Researchers at MIT have identified that the lectin intelectin-2 possesses broad-spectrum antimicrobial activity against bacteria in the gastrointestinal (GI) tract and contributes to strengthening the mucus barrier.
Intelectin-2's Dual Mechanism
Intelectin-2 operates in two main ways: by stabilizing the mucus layer and by directly neutralizing or restraining bacteria.
- Mucus Stabilization: Intelectin-2 binds to galactose, a sugar found in mucins (molecules that form mucus). This binding helps reinforce the mucus barrier lining the GI tract.
- Antimicrobial Activity: It also binds to galactose present on the surfaces of various bacterial cells, including pathogens that cause GI infections. This binding traps the bacteria, hinders their growth, and can lead to their disintegration by disrupting cell membranes. This activity has been observed against bacteria, including some antibiotic-resistant strains like Staphylococcus aureus and Klebsiella pneumoniae.

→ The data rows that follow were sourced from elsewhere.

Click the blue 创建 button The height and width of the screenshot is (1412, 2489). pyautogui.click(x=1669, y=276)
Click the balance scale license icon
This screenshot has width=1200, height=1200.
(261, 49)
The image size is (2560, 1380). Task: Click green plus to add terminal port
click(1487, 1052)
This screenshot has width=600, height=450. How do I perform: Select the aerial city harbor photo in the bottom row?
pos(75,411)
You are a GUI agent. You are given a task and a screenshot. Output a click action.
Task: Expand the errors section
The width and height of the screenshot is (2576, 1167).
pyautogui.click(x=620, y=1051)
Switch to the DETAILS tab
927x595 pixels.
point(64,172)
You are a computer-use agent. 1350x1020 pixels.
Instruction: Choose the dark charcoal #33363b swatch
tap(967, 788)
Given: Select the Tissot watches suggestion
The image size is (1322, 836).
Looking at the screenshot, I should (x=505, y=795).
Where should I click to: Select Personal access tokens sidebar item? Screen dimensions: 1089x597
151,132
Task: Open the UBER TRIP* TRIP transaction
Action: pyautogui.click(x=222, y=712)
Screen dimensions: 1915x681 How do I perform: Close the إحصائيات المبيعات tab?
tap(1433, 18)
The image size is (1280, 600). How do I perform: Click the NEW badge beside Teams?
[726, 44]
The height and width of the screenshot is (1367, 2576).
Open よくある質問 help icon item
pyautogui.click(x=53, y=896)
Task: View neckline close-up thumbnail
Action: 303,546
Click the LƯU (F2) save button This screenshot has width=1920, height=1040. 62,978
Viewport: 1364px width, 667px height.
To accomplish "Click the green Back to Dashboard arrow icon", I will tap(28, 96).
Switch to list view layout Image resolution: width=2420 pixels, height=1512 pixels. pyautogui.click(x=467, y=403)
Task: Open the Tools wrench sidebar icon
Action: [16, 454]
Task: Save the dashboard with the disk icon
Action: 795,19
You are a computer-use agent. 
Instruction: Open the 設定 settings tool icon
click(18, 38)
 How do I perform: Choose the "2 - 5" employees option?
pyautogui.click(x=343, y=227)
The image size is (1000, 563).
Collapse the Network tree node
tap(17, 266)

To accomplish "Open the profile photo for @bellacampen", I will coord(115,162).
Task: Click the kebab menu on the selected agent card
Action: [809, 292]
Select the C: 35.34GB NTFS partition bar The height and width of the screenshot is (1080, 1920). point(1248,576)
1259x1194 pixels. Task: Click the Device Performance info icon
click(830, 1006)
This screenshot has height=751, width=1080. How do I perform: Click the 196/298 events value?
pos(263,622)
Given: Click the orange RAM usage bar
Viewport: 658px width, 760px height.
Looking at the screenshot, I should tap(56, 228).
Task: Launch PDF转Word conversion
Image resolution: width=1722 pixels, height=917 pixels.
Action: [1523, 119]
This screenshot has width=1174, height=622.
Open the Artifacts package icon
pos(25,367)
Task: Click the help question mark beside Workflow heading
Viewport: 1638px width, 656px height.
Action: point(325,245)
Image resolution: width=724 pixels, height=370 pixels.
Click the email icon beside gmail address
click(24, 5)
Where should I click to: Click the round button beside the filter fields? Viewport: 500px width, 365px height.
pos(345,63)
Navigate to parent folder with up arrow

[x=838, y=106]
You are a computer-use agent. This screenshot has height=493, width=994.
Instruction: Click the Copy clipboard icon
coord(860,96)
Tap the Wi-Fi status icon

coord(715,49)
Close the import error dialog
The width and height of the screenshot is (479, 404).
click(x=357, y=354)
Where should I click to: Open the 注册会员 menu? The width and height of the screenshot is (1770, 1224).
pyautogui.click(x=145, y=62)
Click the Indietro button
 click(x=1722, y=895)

Research Background and Findings
Human mucosal surfaces contain defensive molecules, including lectins, which are proteins that recognize microbes by binding to cell surface sugars. Intelectin-2 is one such lectin.
The study, published in Nature Communications, involved researchers Laura Kiessling, Amanda Dugan, and Deepsing Syangtan. While intelectin-1, another human intelectin, binds exclusively to carbohydrates in bacteria, intelectin-2's functions were less understood. The team found that both human and mouse intelectin-2 bind to galactose.
In humans, intelectin-2 is produced by Paneth cells in the small intestine. In mice, its expression by Goblet cells can be triggered by inflammation and parasitic infections.
Therapeutic Potential
This broad-spectrum antimicrobial activity suggests intelectin-2 could be developed as a therapeutic agent. It may also be used to strengthen the mucus barrier in patients with conditions like inflammatory bowel disease (IBD), where intelectin-2 levels can be imbalanced.
The researchers suggest that restoring correct intelectin-2 levels could benefit IBD patients and that harnessing human lectins offers a new strategy to combat antimicrobial resistance.